"Terus aja telusurin pohon sawitnya, nanti di ujung itu pohon durian, turun ke bawah. Di situ rumahnya," tambah temannya.
Saya kemudian mengikuti petunjuk itu. Curam sekali ke bawah. Tapi di bawah saya menemukan hal yang tak lazim. Rumah Pak Hussein ternyata cukup mewah. Atapnya genteng dan lantainya dari keramik berkilat. Saya ketuk pintunya.
"Pak Hussein sedang memanen jengkol. Mau nunggu?" Kata Bu Hussein menyambut saya.
"Boleh bu, sekalian izin menggunakan toilet untuk membasuh badan," jawab saya. Saya baru ingat sudah seharian tidak mandi karena berkendara dari Jakarta.
Usai mandi, kami mengobrol.
"Dari Jakarta? Oh, saya dan suami dulu juga di Priok tinggalnya. Bapak usaha dagang besi tua bekas kapal. Belakangan Bapak beli bibit sawit dan ditanam di kebun dan bangun rumah. Kita memutuskan tinggal di sini saja." ia duduk di kursi rotan yang tidak terlihat murah sama sekali.
Bu Hussein dengan bangga menceritakan bagaimana kebunnya dan suami sebenarnya tidak terlalu bergantung ke sawit. "Durian juga ada. Bapak menanam durian tembaga yang mahal itu. Kalau sudah musim panen, habis diborong Rp 100 ribuan sebuahnya." Ia menunjuk pondok di depan rumah yang tipikal tempat berjualan durian.
"Kalau bapak memang apa saja yang bertemu, ditanam. Dapat bibit merica, ditanam. Dapat nenas, ditanam. Apa saja ditanam," tambahnya lagi.
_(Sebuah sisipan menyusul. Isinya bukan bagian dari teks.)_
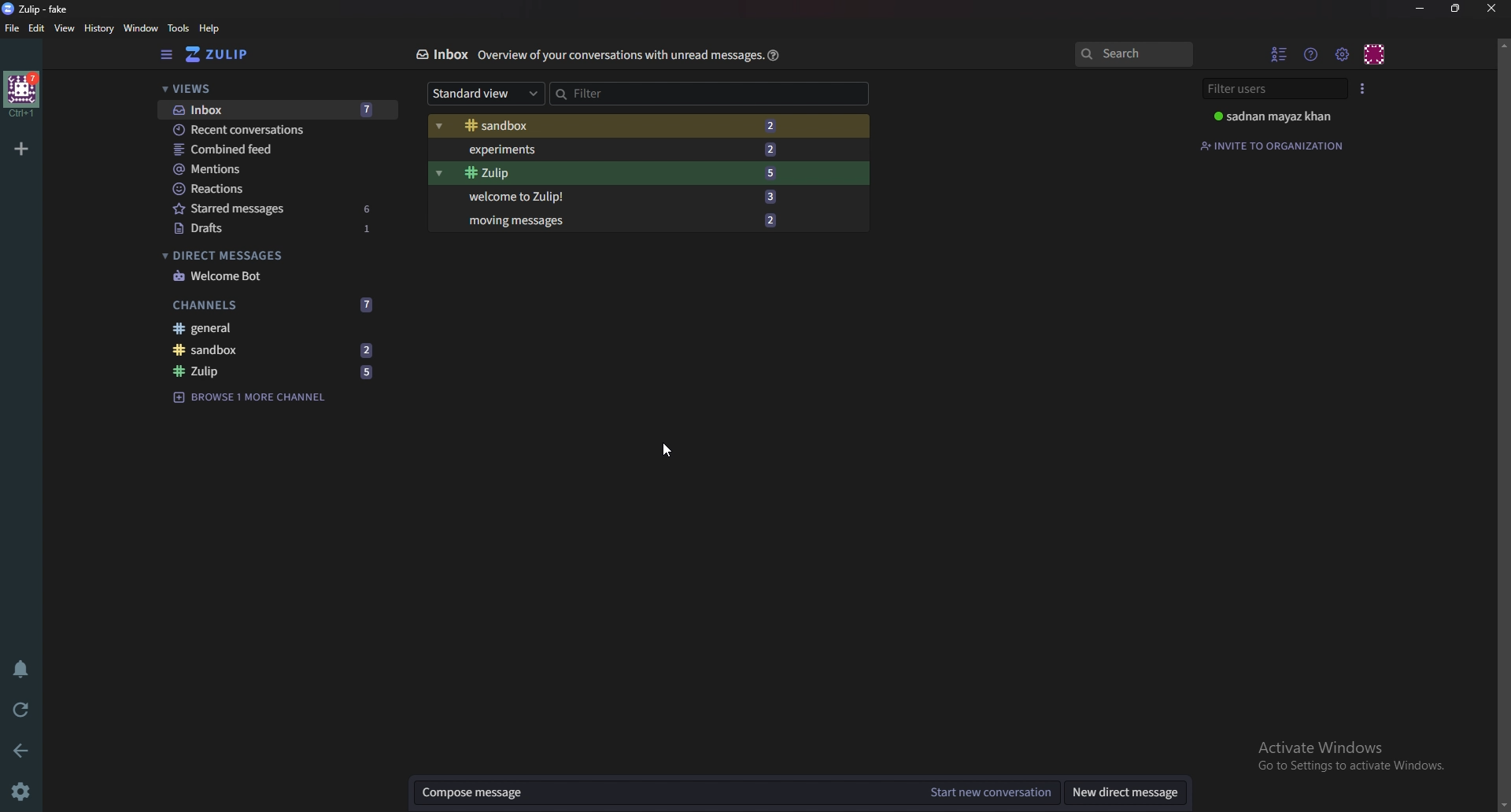 The width and height of the screenshot is (1511, 812). I want to click on Sandbox, so click(620, 127).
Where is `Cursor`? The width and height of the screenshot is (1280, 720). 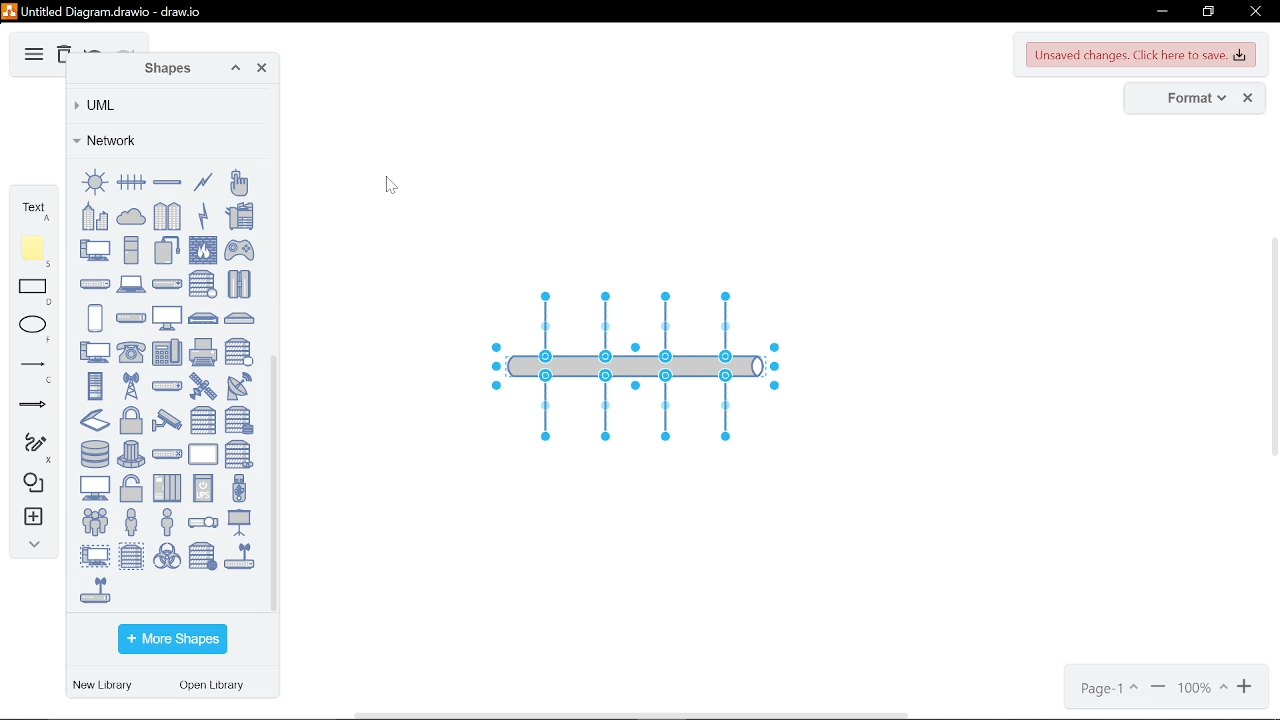
Cursor is located at coordinates (393, 186).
Setelah mengambil beberapa foto Bu Hussein, saya pamit untuk mengecek kebunnya yang berada di belakang rumah. Bu Hussein mempersilakan.
"Iya, ini kebun saya. Itu di atas ada durian, merica, cokelat, cengkeh, nenas. Selingannya sawit," jelas Pak Hussein yang baru saja saya temui. Ia memegang tangan saya supaya bisa kokoh berjalan.